GOAL — Recast everything from the start of the material down to the line containing "point(155,405)" as a JSON list of strings, one string per line, with blank lines left out.

EXCERPTED RECORDS —
=-=-=-=-=

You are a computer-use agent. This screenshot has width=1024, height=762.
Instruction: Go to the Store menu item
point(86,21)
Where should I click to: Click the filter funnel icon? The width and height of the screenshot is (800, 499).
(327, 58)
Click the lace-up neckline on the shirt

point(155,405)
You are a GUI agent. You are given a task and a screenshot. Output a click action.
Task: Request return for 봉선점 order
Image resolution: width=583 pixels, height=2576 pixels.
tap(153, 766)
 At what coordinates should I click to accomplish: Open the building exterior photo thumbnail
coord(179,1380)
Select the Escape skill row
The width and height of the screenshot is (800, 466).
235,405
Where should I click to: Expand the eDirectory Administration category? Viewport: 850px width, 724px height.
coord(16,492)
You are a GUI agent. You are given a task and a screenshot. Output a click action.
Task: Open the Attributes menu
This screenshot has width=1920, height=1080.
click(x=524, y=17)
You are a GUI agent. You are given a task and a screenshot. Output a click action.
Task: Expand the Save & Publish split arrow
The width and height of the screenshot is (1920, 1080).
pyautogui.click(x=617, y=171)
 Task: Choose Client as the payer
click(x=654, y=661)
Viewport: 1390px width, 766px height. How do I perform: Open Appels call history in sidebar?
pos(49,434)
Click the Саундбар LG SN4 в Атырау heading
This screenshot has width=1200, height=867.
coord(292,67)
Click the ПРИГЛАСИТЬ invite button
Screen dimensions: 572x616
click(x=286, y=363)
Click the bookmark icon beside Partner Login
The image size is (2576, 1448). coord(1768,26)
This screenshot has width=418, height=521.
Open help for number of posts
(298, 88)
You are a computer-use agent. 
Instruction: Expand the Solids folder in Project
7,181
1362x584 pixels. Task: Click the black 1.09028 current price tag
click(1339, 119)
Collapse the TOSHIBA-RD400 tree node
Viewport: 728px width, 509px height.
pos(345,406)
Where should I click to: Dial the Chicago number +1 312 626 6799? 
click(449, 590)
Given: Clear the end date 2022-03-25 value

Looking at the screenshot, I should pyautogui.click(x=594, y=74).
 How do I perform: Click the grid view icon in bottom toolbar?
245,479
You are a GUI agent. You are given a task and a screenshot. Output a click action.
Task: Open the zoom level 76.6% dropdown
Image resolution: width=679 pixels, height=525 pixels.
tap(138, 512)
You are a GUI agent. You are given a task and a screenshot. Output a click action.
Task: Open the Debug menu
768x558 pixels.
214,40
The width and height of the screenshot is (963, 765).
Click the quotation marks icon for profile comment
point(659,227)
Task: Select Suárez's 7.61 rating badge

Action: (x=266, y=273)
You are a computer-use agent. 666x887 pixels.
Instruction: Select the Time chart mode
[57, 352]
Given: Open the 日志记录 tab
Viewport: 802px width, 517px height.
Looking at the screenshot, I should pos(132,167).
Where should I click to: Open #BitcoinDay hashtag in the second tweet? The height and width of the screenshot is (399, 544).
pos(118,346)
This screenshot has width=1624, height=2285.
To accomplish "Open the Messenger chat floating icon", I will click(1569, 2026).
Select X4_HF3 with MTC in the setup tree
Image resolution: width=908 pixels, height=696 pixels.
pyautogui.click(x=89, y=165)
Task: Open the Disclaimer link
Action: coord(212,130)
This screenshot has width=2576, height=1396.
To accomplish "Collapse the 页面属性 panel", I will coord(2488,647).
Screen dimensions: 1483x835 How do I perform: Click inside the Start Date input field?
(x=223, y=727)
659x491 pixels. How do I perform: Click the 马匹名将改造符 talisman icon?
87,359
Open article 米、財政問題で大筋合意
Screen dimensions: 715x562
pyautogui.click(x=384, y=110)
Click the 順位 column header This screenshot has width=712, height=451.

=-=-=-=-=

SOLUTION TO THIS PROBLEM —
[
  "You are a computer-use agent. This screenshot has width=1024, height=762.",
  "Instruction: Go to the Store menu item",
  "point(86,21)",
  "Where should I click to: Click the filter funnel icon? The width and height of the screenshot is (800, 499).",
  "(327, 58)",
  "Click the lace-up neckline on the shirt",
  "point(155,405)"
]